Trump recently ordered troop drawdowns in Afghanistan and Iraq, and he was expected to withdraw some or all troops from Somalia.

Karns said the drawdown in Somalia does not mark the end of U.S. counterterrorism efforts there.

“We will continue to execute counterterrorism missions and further limit Al-Shabaab’s ability to provide a threat outside the region. Expanding our efforts with our valued partners and allies while continuing counterterrorism efforts remains critical,” he said. “While force positioning might look different, our commitment to placing pressure on Al-Shabaab and supporting our East African partners remains strong. At the combatant command level, we are not breaking contact with the enemy as our troops move.”

Three decades of chaos, from warlords to al-Qaida affiliate al-Shabab to the emergence of an Islamic State-linked group, have ripped apart the country that only in the past few years has begun to find its footing. The U.S. Embassy returned to Somalia just last year, 28 years after diplomats and staffers fled.

Somalia faces a tense election season that begins in the next few weeks to decide the presidency and parliament. United Nations experts say al-Shabab, supporting its 5,000 to 10,000 fighters on a rich diet of extorting businesses and civilians, is improving its bomb-making skills. And an ever bigger military force, the African Union’s 19,000-strong AMISOM, has begun its own withdrawal from a country whose forces are widely considered unready to assume full responsibility for security.

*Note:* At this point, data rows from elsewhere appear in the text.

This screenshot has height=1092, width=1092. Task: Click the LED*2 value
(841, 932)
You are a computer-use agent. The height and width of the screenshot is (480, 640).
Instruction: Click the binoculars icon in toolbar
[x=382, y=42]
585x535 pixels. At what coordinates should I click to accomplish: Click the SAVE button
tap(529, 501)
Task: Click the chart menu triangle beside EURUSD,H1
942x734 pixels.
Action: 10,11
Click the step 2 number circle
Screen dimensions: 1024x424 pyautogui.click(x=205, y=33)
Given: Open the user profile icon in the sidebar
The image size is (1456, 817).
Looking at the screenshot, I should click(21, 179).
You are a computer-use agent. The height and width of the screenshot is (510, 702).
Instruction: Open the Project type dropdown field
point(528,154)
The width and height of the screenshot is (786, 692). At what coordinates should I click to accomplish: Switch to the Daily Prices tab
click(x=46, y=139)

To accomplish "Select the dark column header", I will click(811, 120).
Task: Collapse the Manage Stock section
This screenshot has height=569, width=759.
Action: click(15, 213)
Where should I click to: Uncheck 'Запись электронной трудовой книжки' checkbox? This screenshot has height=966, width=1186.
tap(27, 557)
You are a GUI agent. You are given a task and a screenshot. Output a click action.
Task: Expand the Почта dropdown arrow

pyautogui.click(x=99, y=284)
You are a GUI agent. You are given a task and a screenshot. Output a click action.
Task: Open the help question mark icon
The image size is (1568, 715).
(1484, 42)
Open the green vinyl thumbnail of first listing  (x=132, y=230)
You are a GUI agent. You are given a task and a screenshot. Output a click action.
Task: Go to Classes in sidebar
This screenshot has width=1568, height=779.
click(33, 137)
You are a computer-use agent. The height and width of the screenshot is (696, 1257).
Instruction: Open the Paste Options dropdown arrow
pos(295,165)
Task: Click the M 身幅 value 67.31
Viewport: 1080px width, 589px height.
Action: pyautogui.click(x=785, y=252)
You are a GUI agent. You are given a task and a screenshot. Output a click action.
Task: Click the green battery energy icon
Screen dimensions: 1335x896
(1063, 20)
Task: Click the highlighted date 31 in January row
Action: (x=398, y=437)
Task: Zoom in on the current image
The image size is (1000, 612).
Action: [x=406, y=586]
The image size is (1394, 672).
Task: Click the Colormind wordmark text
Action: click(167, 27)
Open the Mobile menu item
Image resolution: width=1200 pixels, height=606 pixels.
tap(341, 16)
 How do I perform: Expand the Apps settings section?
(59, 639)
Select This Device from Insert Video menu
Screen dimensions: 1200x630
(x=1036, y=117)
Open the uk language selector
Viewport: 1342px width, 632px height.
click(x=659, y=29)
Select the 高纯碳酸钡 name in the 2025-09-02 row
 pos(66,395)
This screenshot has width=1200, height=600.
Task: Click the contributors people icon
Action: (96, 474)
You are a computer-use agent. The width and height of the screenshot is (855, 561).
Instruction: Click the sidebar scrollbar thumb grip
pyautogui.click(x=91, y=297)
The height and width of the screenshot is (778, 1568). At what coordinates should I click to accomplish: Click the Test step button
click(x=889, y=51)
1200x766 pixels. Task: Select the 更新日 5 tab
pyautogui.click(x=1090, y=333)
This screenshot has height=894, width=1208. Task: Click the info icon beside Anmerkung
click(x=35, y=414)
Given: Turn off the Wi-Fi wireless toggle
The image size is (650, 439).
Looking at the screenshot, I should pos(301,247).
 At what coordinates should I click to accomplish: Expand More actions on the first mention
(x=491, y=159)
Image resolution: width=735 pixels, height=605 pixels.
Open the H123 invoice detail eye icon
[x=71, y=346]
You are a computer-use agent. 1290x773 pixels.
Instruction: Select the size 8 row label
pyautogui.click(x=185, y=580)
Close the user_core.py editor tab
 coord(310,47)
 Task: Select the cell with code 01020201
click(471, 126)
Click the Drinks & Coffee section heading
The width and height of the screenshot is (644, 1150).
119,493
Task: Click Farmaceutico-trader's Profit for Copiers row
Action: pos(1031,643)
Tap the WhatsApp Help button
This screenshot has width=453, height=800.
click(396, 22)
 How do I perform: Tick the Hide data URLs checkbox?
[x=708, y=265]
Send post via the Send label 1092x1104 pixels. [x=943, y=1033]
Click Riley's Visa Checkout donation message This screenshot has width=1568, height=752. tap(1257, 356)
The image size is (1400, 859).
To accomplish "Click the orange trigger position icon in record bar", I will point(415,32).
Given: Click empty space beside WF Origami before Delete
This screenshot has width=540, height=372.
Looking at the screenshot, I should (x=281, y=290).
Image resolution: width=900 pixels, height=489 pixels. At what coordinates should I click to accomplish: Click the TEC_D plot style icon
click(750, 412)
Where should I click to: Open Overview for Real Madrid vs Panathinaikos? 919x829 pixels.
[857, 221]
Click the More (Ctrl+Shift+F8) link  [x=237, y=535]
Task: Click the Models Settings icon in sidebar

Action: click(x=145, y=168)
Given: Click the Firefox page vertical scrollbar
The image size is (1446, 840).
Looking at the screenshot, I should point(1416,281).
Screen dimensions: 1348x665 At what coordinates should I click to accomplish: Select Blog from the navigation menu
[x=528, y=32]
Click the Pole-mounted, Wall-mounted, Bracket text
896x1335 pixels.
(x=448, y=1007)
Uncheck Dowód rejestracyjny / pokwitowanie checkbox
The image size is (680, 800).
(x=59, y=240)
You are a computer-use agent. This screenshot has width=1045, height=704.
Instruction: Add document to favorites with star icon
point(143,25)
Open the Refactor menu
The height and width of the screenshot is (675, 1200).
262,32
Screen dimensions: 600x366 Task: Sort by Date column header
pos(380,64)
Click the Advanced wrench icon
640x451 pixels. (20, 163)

The move follow’s Trump’s orders for troop reductions in Afghanistan and Iraq. But U.S. drone strikes are expected to continue in Somalia against al-Shabab and IS fighters from neighboring Djibouti and Kenya — where al-Shabab carried out a deadly attack against U.S. forces early this year.

The U.S. Africa Command has seen a “definitive shift” this year in al-Shabab’s focus to attack U.S. interests in the region, a new report by the Department of Defense inspector general said Wednesday — and the command says al-Shabab is Africa’s most “dangerous” and “imminent” threat.